■ MATERIALS PROVIDED ■

◆ ◆ ◆

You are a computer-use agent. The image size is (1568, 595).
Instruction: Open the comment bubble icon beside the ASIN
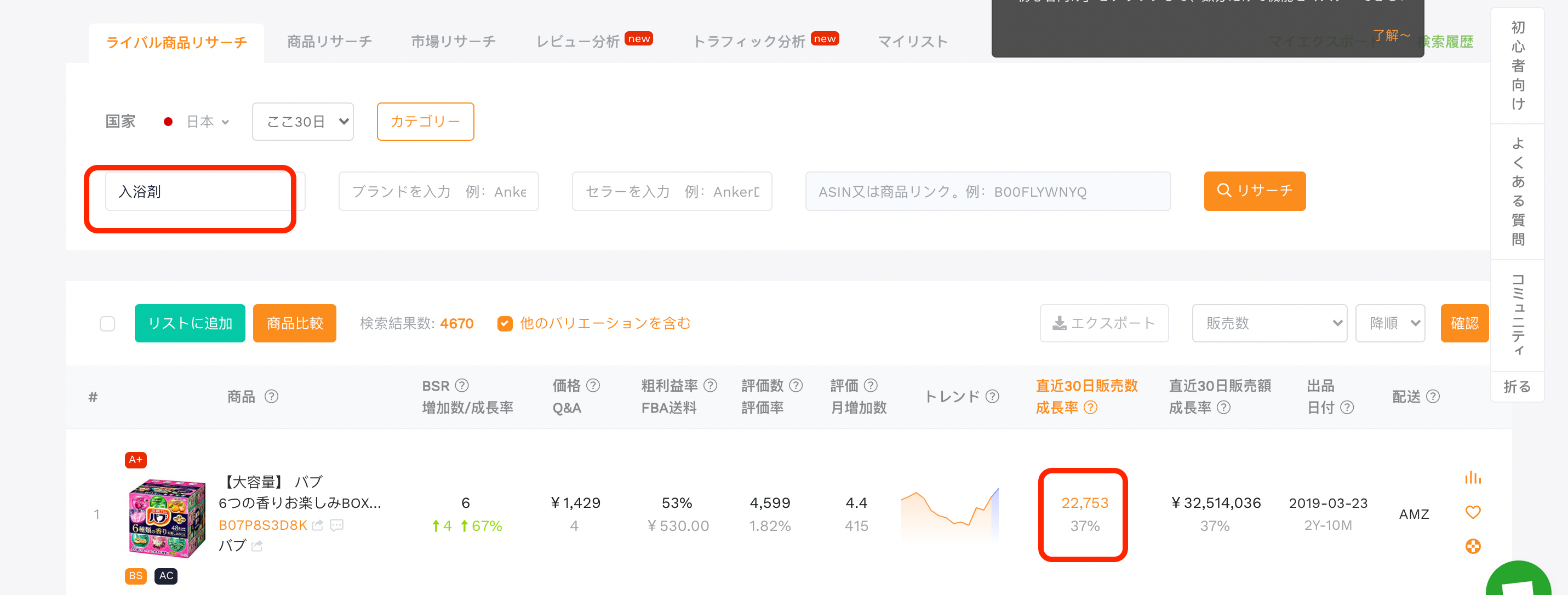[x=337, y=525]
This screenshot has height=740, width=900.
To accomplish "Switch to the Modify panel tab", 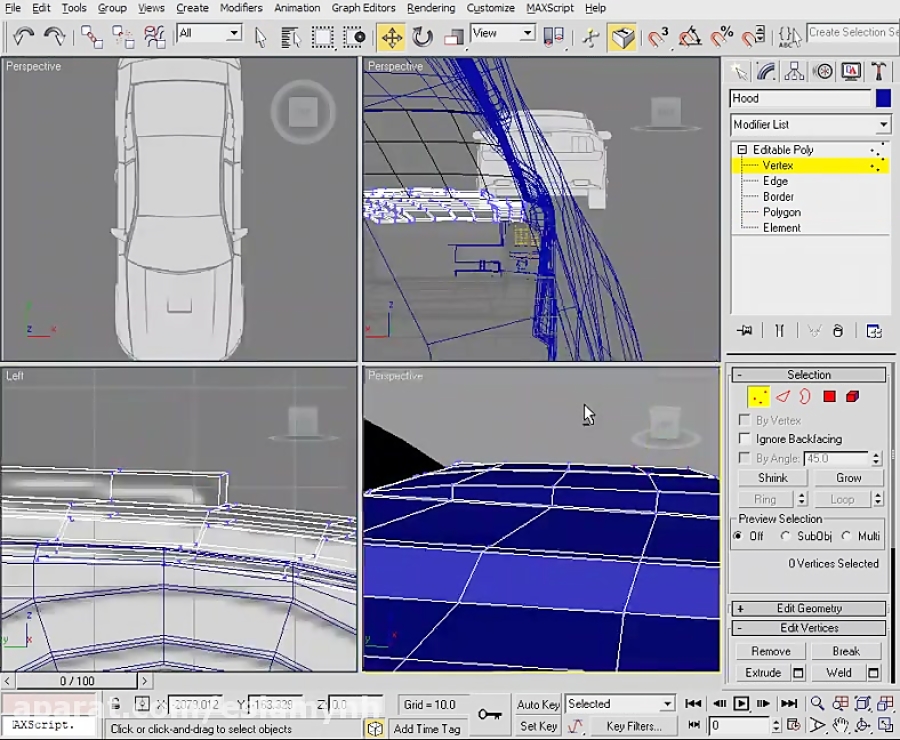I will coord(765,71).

◆ ◆ ◆

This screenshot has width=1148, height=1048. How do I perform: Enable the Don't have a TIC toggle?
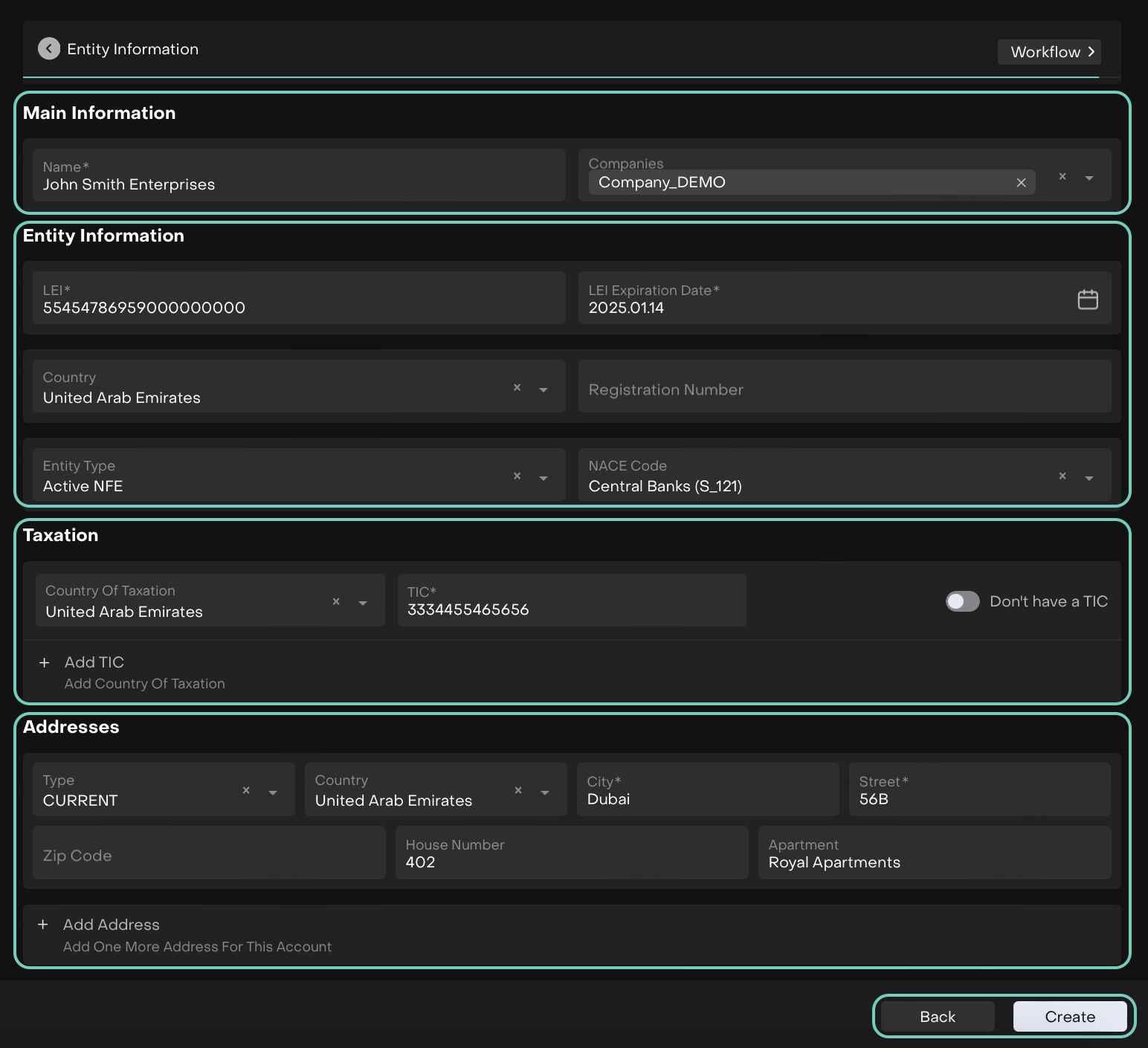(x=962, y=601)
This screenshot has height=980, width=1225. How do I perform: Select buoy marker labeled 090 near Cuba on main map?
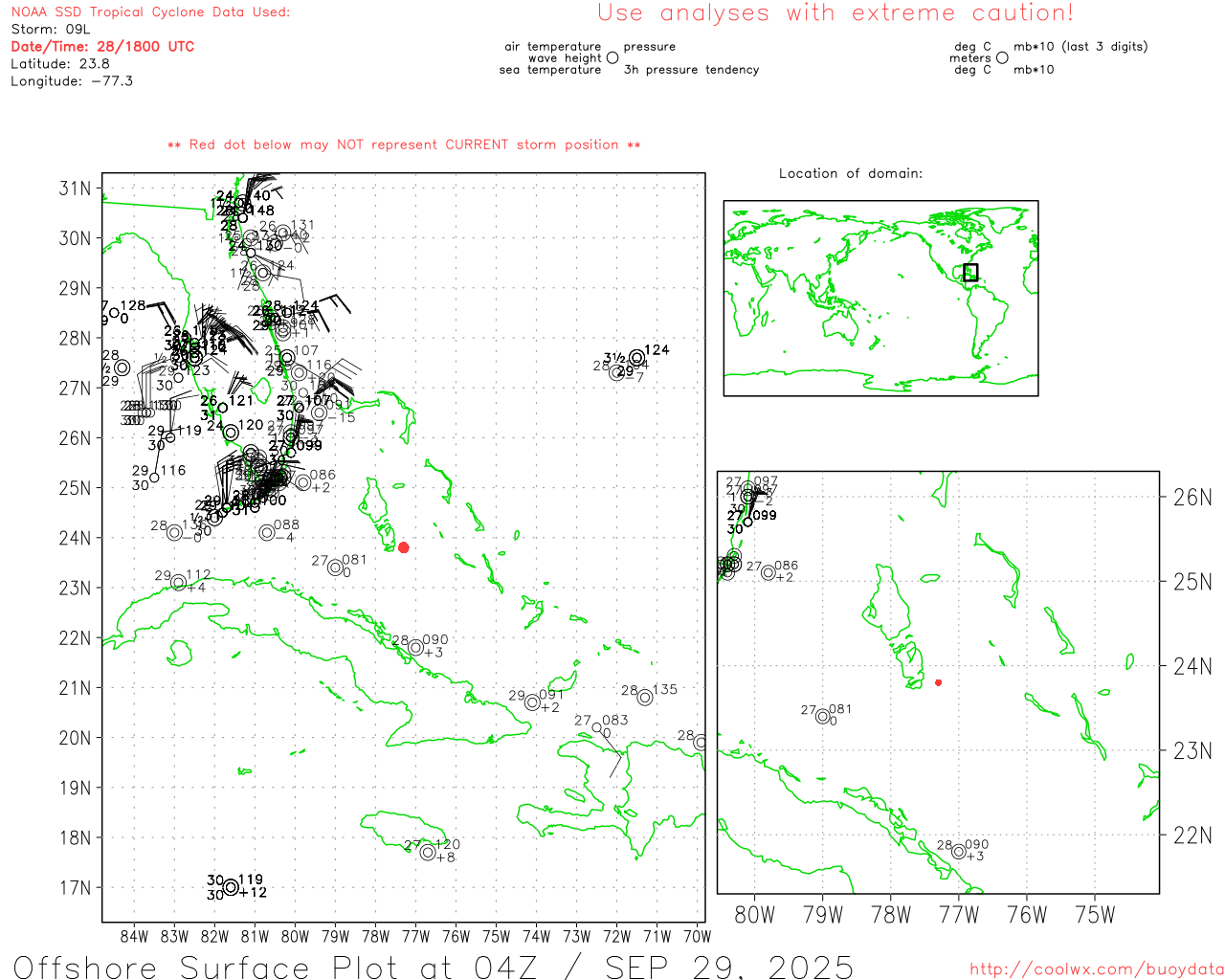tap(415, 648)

◆ ◆ ◆

■ WHAT TO PRODUCE ■
Copy out the lines from the one containing "This screenshot has width=1148, height=1048." through the one containing "tap(415, 648)", both included, without the pictures.

■ WRITTEN SOLUTION ■
This screenshot has width=1148, height=1048. How do I perform: Enable the Don't have a TIC toggle?
(x=962, y=601)
This screenshot has height=980, width=1225. How do I perform: Select buoy marker labeled 090 near Cuba on main map?
tap(415, 648)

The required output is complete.